With this gratuitous, and ever-so-slightly-dodgy selfie, Shane Warne has reminded the touring Australians that there's really only one cricketer from the sunburned country who matters... and it's the one snuggled up to Hugh Grant's former squeeze. Morning, indeed. While the 192 "likes" might seem on the high side, it is worth remembering he has 1.2 million Twitter followers.
"We know what happens when you don't take France seriously," said towering All Blacks lock Luke Romano. "They come back and bite you on the bum." In this case, it was not a figure of speech.
League semi-legend Tommy Raudonikis is nothing if not honest. "I am shattered about this," the former New South Wales coach said about the return of the sinbin for punches and the like in State of Origin. During the 1997 Origin series Raudonikis had a call, "cattledog", which was the same as the 1974 Lions' "99".
"I love league, the game has given me everything, but it was made for working class people and we love a little biff.
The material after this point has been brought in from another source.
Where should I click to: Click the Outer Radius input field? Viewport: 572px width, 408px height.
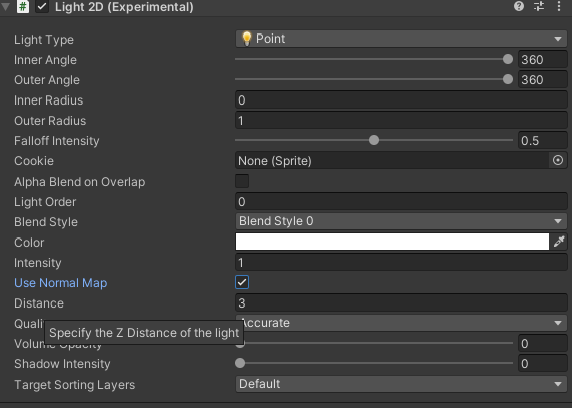tap(401, 121)
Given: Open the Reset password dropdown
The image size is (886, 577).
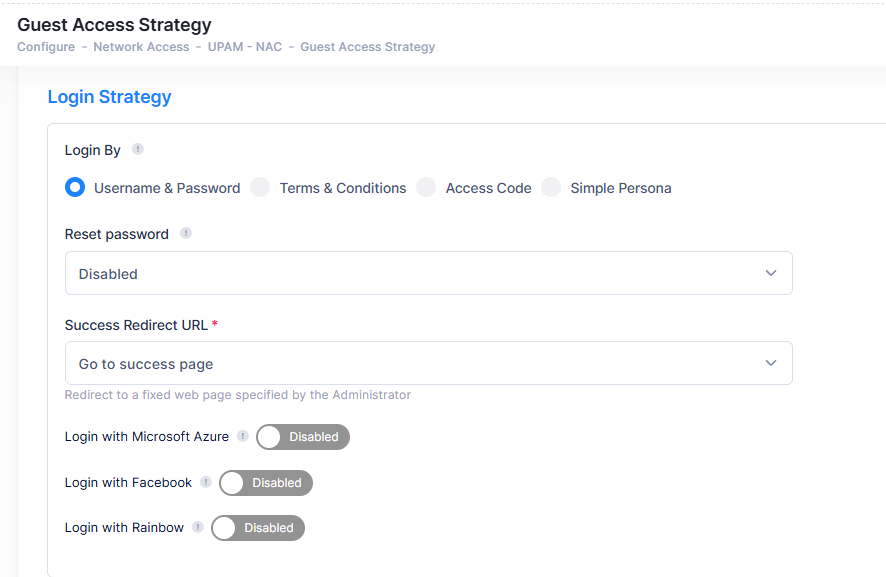Looking at the screenshot, I should coord(428,273).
One-on-one fights in Origin is what people want but my cattledog is back in the kennel for good."
Magnificent effort by the Herald in their annual soccer fixture against Fairfax. Despite losing narrowly, the Herald won fans for their bravery, with at least three of their eight-man squad having reached the threshold of being declared legally blind.
Second is first loser
There are suggestions second place at the US Open should receive the "Phil Mickelson Medal" from now on after the American recorded his sixth runner-up finish at the tournament by finishing behind Justin Rose this week.
As if he didn't need reminding of missing out yet again, when Mickelson ended his round he asked someone where he needed to go and was directed to go straight ahead. He walked to the open door, expecting to be allowed in when an official closed it in his face. "Sorry," the man said. "That's where the champion is."
Room to move
Merion, the venue for the US Open, is famed for its layout, but shoe-horned into surburban Philadelphia, it offers little of the creature comforts players expect at majors. Neighbouring houses were transformed into player lounges, with unintentionally humorous spin-offs. ESPN columnist Rick Reilly mocked the venue, quoting former Masters winner Mike Weir: "I'm sitting there eating breakfast this morning with some guy's kid. He was sitting on the couch eating, oblivious to us even being there. Their dogs are running around. The guy's wife is coming in and out. We're watching SportsCenter and the kid changes over to the Golf Channel. I start to say, 'Hey wait a minute, kid...' and then I realised, oh, yeah, this is his house."
The newly appointed director of football at Newcastle has rewritten the book on how to lose friends and alienate people. The 66-year-old has responded to unhappy fans - he had a short, unsuccessful stint as manager in 2008-09 - by saying he has "more intelligence" than them. In the unfortunate interview, he also mispronounced the names of several key players - "Yohan Kebab" (Cabaye), "Hatem Ben Afra" (Ben Arfa), and "Shola Amemobi" (Ameobi) - and made claims about signing players that were factually incorrect."Some are talking out of their backsides, a load of tosh," he said of the fans. "I'm not accepting it, as simple as that. I have certainly got more intelligence than them, that's a fact."